Supplementary Figure 7: Themis2 is critical for B cell activation with soluble HEL and associates with PLCγ2 independently of Grb2 binding.

(a) Mean B cell phosphospecific antibody binding to p38 and pAKT, after stimulation of mixed Themis2^-/- and wild-type Ig^HEL B cells for 5 min with sHEL. (b) pERK activation following Themis2^-/- and wild-type Ig^HEL B cell stimulation with indicated concentrations of anti-IgM F(ab’)₂, showing a dose-response curve following 5 min incubations (top) and time-course (bottom). (c) Time course of mean phospho-specific antibody binding to pPLCγ2, after stimulation of Themis2^-/- and wild-type Ig^HEL B cells with 100ng/ml sHEL or 10μg/ml anti-IgM F(ab’)₂. In all experiments, MACS sorted Ig^HEL CD45.1 Themis2^-/- and CD45.2 WT Ig^HEL B cells were co-cultured in triplicate and mean fluorescence levels evaluated by flow cytometry.

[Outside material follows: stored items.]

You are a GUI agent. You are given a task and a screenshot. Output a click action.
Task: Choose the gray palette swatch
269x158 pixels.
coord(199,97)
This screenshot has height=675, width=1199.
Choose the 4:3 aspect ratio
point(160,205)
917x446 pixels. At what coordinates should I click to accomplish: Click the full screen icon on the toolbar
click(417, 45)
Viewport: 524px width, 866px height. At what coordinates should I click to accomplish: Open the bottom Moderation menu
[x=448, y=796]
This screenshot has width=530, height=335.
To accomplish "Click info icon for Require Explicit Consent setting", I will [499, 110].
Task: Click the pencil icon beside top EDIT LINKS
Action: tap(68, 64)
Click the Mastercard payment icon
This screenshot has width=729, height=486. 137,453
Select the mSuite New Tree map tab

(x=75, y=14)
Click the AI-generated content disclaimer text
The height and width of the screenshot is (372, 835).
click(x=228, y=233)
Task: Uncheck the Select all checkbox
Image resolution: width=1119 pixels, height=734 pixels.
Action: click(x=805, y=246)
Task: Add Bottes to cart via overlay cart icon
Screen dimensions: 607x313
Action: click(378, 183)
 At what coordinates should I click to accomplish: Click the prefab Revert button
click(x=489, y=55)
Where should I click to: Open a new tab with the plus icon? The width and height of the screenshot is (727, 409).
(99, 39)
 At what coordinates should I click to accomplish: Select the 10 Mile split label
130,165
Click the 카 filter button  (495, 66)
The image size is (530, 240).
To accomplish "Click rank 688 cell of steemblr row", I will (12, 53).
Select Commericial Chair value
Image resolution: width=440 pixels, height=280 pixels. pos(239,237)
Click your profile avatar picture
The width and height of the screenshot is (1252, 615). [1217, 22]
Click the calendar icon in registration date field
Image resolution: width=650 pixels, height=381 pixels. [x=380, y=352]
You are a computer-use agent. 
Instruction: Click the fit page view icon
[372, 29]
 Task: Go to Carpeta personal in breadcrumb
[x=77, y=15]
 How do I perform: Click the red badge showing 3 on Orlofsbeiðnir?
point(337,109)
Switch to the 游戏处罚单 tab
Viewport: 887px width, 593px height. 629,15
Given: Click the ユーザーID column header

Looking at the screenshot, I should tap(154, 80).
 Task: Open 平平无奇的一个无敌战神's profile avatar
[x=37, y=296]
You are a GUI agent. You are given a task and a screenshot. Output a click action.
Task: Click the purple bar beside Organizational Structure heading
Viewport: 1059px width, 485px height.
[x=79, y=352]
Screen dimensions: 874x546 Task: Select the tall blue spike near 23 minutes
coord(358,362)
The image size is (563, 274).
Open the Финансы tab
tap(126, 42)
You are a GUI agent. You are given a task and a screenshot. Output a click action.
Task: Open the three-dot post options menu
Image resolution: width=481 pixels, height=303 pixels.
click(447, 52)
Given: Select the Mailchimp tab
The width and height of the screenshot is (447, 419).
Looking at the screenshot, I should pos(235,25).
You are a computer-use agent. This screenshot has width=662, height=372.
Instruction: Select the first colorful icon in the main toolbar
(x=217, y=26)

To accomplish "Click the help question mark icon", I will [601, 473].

Symbols show means (wild-type filled circles and Themis2^-/- open circles) with bars 95% confidence limits and unpaired t tests *P<0.05 and **P <0.01. Each graph is representative of at least 3 independent experiments. (d) Anti-Myc and anti-FLAG stained western blot (WB) of crude extract and anti-FLAG immunoprecipitates (IPs) from HEK 293 cells expressing combinations of Myc-tagged Grb2, Flag-tagged Themis2 and FLAG-tagged Themis2-dPRR, which lacks the Grb2 binding site. (e) Anti-Themis2 and anti-FLAG stained WB of anti-Themis2 and anti-PLCγ2 IP from HEK 293 cells expressing combinations of Flag-tagged PLCγ2, Flag-tagged Themis2, and Flag-tagged Themis2-dPRR.